4 combining resistivity and conductivity tables
5 Resistivity equation
- 5.1 The general equation is incorrect

[edit] resistivity of Al

After searching other locations, I'm finding very different versions of resistivity for Al. Something closer to 2.6 or 2.8 rather than 2.282... --Hobit 14:19, 11 October 2005 (UTC)
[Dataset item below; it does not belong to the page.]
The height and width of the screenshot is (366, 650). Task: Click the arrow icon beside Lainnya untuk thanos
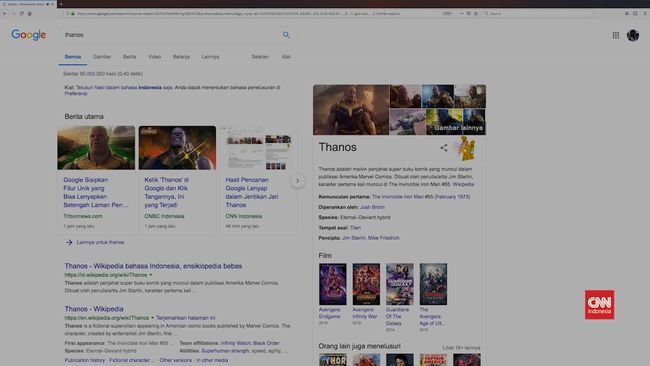click(x=69, y=242)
–Fixed. I used the value from aluminium, which was taken at 20°C. This is equivilent to 293K, as used in this article). —deanos {_p^t_a^a_*^l_g^k_e} 15:18, 15 October 2005 (UTC)

[edit] References

The table of resistivity values looks exactly like the one in my physics textbook (Physics for Scientists and Engineers, with Modern Physics by Serway and Jewett). Is there a missing citation here or am I missing something? Mahsmanj

I've added references for most of the materials, and for those where I couldn't I've moved them from the article to here. I also redirected Table of resistivities here, because the table here was exactly the same.

Material	Resistivity (ohm metres)	Temperature coefficient per kelvin
Chromium	1.8 × 10^-7	.0000059
Tin	1.15 × 10^-5	.0042
Silver, German	3.3 × 10^-5	.0004
Seawater	2.0 × 10^-1 [1]	?
Pure water	2.5 × 10⁵	?
Human skin	approximately 5.0 × 10⁵	?

Kevin 09:30, 4 May 2006 (UTC)

[edit] Volume?

Does anybody know how resistivity relates to the volume of an object? That is, if I had something that looked more like a sphere than a thin wire, and wanted to calculate its resistance using its resistivity, how would I do it?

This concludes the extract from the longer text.